## Data to use
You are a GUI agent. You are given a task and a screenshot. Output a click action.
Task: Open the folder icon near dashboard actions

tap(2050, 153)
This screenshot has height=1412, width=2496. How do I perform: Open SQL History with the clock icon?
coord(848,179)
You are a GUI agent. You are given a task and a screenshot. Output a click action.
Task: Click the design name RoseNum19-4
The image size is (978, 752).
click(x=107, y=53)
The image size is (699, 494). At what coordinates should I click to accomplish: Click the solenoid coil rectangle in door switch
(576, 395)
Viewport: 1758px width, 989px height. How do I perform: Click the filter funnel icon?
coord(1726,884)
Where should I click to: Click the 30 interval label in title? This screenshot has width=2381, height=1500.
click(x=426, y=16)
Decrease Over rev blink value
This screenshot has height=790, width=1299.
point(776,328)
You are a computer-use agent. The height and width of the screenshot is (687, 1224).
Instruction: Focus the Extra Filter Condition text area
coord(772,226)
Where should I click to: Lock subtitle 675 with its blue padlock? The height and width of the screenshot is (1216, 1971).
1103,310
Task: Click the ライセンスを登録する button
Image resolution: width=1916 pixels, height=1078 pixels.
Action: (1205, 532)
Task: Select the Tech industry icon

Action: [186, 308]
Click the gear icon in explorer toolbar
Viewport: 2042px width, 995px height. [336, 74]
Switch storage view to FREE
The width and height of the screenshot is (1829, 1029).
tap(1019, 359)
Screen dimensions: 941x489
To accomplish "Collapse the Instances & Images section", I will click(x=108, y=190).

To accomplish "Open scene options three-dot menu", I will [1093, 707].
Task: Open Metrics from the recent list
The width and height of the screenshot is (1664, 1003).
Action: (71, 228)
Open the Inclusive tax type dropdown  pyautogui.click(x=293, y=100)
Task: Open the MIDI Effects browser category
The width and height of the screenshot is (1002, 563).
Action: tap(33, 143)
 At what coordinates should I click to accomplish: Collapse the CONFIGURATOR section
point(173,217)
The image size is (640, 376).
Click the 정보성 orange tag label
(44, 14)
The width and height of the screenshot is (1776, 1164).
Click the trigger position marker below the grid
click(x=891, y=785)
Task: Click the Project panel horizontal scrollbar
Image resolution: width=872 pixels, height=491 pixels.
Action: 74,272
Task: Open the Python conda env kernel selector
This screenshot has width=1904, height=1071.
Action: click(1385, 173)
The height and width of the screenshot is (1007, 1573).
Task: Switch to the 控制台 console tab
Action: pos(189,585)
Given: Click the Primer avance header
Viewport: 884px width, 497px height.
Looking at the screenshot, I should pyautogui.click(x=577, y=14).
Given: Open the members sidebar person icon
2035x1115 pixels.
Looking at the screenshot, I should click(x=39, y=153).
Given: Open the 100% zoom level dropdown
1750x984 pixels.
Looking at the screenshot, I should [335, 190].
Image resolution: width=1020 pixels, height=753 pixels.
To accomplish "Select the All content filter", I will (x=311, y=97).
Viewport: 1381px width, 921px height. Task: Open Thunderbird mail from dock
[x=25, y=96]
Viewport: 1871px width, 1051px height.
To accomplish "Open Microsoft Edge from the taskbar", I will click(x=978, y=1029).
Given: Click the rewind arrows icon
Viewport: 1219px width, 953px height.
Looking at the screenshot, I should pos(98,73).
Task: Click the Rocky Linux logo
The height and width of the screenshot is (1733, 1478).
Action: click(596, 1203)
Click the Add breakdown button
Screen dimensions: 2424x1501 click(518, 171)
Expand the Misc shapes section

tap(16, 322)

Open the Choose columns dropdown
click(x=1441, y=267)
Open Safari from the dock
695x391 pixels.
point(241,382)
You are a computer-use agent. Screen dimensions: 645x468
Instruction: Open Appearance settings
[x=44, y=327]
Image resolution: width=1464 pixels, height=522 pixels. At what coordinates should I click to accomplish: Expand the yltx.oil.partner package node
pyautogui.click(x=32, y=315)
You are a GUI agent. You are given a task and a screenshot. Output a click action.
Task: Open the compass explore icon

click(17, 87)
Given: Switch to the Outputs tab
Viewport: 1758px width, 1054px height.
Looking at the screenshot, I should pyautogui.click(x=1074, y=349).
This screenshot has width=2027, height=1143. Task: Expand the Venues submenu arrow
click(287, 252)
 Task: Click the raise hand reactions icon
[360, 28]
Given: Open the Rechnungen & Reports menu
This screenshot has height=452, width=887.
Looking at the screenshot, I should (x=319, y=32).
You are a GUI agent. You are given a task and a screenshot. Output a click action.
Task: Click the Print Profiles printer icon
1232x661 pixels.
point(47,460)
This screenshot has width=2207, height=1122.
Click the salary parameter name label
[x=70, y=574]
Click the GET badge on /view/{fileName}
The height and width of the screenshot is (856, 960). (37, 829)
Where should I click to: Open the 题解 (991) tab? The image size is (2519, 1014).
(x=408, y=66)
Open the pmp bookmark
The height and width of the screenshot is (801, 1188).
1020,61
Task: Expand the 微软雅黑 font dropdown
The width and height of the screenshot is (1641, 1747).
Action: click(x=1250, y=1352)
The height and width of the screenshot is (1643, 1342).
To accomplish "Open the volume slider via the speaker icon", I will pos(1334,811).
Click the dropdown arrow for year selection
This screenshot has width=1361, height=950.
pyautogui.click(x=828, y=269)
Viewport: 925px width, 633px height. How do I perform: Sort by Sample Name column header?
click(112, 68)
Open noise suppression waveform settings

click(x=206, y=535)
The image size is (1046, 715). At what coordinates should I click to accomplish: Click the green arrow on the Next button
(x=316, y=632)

## Instructions to follow
In the listing above, find the line containing "1750x984 pixels." and the line containing "Viewport: 1871px width, 1051px height.", then repeat those two lines and everything between them exactly.

## Output of the task
1750x984 pixels.
Looking at the screenshot, I should [335, 190].
Image resolution: width=1020 pixels, height=753 pixels.
To accomplish "Select the All content filter", I will (x=311, y=97).
Viewport: 1381px width, 921px height. Task: Open Thunderbird mail from dock
[x=25, y=96]
Viewport: 1871px width, 1051px height.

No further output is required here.